── EXERCISE MATERIALS

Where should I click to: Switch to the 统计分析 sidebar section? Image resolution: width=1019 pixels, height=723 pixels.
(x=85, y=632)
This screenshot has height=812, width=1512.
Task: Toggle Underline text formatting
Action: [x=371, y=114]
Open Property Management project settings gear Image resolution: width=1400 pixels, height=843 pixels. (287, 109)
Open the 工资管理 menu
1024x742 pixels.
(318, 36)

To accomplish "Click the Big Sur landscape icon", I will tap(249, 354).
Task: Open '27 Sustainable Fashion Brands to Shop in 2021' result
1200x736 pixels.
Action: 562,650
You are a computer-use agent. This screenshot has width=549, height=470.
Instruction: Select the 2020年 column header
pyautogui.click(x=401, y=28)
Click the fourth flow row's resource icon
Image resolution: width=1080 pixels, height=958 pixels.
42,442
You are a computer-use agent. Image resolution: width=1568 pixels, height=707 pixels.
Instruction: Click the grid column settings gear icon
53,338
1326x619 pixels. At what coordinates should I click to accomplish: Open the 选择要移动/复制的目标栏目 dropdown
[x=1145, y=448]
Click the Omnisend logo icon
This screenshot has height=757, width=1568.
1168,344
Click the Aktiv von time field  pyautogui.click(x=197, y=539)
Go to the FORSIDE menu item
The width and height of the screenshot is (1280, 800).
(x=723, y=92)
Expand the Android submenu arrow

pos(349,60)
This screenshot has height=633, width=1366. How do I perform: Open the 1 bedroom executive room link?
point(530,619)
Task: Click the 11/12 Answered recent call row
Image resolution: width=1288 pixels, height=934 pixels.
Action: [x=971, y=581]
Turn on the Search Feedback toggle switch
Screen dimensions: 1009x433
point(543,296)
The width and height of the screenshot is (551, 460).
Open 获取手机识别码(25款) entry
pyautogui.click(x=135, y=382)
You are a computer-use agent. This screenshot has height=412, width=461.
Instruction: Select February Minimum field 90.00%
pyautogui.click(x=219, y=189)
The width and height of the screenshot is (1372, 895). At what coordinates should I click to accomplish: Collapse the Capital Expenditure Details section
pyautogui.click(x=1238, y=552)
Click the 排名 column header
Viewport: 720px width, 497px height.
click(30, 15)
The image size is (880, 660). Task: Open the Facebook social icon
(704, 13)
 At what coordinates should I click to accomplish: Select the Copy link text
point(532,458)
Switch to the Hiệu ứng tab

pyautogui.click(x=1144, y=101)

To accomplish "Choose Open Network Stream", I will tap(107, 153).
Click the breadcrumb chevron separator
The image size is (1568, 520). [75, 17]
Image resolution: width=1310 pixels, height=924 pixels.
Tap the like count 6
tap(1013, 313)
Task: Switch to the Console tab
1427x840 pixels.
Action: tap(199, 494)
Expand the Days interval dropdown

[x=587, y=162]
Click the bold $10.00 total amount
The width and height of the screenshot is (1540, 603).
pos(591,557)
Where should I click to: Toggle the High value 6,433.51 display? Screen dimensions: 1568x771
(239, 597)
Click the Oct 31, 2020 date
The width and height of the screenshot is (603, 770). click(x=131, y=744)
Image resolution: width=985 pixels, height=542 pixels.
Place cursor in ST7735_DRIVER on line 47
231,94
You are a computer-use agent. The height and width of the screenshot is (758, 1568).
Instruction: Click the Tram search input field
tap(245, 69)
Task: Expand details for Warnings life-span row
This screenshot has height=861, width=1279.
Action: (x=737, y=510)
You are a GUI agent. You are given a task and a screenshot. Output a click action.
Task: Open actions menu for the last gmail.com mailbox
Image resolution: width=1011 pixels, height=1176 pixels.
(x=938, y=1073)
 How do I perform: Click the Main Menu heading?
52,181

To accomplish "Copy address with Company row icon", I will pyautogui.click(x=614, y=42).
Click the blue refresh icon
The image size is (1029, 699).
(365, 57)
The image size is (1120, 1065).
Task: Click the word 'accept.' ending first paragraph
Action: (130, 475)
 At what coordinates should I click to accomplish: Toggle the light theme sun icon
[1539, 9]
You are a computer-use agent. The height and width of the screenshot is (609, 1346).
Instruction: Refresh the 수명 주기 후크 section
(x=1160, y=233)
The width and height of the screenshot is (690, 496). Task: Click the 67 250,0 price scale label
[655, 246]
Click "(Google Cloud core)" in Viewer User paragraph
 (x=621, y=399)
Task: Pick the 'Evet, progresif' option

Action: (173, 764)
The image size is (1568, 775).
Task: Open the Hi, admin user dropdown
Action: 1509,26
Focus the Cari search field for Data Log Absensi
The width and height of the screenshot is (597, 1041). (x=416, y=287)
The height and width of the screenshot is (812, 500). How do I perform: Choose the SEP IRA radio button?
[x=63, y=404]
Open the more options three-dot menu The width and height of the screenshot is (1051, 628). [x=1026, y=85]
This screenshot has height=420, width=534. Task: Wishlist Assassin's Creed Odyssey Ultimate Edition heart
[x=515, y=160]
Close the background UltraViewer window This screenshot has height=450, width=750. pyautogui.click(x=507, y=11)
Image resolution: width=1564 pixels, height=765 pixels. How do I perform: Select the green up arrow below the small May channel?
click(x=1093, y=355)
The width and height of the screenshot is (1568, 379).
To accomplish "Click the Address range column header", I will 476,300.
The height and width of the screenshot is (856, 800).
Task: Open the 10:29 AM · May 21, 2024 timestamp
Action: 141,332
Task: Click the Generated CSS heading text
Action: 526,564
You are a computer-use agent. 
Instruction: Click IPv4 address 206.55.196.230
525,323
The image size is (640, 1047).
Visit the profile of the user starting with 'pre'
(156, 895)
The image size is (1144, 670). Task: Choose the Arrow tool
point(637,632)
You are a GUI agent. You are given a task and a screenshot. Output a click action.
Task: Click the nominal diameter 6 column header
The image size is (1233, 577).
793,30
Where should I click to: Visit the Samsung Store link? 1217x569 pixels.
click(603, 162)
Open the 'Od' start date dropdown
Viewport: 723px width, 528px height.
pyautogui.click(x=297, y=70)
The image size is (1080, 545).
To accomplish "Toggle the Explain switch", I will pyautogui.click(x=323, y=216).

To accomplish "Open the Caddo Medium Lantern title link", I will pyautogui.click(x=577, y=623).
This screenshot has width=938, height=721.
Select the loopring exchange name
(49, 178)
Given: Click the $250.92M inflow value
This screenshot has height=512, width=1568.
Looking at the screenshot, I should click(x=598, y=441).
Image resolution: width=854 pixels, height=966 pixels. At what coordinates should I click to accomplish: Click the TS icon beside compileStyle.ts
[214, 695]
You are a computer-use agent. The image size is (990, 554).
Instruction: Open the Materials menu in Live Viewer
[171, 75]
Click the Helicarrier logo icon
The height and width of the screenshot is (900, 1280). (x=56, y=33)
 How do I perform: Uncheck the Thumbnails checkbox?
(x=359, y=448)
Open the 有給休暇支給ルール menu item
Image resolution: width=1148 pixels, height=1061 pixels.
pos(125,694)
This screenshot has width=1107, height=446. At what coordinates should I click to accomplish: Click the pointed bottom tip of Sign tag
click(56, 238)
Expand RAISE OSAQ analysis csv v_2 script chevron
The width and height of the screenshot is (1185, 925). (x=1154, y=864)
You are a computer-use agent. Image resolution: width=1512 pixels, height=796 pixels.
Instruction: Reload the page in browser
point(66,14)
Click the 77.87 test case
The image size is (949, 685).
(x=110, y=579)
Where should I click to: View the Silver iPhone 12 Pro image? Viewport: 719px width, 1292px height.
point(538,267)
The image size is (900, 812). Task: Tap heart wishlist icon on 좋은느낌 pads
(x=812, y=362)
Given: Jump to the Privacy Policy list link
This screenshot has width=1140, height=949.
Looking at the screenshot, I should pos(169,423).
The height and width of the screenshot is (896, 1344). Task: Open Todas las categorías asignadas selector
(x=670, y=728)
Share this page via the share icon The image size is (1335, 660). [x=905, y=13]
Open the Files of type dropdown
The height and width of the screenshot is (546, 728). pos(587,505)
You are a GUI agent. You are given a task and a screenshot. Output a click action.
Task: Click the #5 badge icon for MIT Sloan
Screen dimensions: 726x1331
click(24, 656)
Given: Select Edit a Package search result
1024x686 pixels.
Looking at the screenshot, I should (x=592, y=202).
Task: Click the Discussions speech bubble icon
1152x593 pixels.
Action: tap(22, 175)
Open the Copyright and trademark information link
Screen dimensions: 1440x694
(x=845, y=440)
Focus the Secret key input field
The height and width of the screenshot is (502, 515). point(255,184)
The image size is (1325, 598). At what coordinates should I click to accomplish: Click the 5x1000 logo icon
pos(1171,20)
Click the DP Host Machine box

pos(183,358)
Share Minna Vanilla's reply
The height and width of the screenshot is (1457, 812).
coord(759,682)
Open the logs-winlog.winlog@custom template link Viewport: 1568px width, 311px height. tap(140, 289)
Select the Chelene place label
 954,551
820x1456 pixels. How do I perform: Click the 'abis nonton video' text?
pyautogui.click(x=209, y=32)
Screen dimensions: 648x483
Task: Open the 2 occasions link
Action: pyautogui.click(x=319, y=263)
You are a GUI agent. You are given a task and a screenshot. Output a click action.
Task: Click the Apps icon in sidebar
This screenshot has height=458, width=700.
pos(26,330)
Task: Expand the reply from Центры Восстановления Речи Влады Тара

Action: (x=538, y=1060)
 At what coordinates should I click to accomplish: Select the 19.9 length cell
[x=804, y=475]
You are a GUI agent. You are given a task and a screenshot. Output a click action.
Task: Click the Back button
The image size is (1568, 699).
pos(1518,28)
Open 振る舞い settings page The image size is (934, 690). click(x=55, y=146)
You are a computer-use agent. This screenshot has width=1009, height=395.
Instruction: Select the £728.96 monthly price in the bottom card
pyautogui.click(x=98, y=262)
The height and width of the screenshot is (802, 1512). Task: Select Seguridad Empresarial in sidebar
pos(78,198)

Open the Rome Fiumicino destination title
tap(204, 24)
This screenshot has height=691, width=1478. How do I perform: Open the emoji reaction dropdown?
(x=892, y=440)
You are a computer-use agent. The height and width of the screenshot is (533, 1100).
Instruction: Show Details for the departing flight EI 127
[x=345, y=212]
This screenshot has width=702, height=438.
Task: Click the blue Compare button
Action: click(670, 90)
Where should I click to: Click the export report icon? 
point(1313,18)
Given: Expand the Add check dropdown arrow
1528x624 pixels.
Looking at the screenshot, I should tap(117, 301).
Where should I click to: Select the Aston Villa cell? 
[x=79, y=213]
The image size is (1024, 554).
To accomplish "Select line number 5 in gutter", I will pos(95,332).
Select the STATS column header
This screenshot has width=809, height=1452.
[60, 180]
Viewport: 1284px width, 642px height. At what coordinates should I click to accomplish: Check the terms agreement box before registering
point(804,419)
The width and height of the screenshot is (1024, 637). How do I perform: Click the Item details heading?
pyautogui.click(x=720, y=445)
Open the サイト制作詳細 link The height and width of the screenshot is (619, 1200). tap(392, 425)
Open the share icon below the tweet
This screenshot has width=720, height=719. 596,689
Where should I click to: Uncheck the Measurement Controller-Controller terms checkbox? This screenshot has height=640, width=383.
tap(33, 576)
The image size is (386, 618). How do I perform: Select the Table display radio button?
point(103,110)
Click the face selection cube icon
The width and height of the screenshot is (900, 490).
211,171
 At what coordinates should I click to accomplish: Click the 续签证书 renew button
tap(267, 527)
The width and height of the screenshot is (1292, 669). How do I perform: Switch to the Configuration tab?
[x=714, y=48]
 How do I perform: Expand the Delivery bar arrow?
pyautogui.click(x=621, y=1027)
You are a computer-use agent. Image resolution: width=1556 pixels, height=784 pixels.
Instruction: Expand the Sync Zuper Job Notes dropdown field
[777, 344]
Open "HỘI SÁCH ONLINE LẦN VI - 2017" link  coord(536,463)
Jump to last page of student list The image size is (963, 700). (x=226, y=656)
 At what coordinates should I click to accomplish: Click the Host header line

────

EXERCISE AIM:
When the line with "Instruction: Click IPv4" is reached in the data above, start copying there, and copy each line exactly until the line with "Open the 'Od' start date dropdown" has been copied; copy nothing else.

SOLUTION TO THIS PROBLEM:
Instruction: Click IPv4 address 206.55.196.230
525,323
The image size is (640, 1047).
Visit the profile of the user starting with 'pre'
(156, 895)
The image size is (1144, 670). Task: Choose the Arrow tool
point(637,632)
You are a GUI agent. You are given a task and a screenshot. Output a click action.
Task: Click the nominal diameter 6 column header
The image size is (1233, 577).
793,30
Where should I click to: Visit the Samsung Store link? 1217x569 pixels.
click(603, 162)
Open the 'Od' start date dropdown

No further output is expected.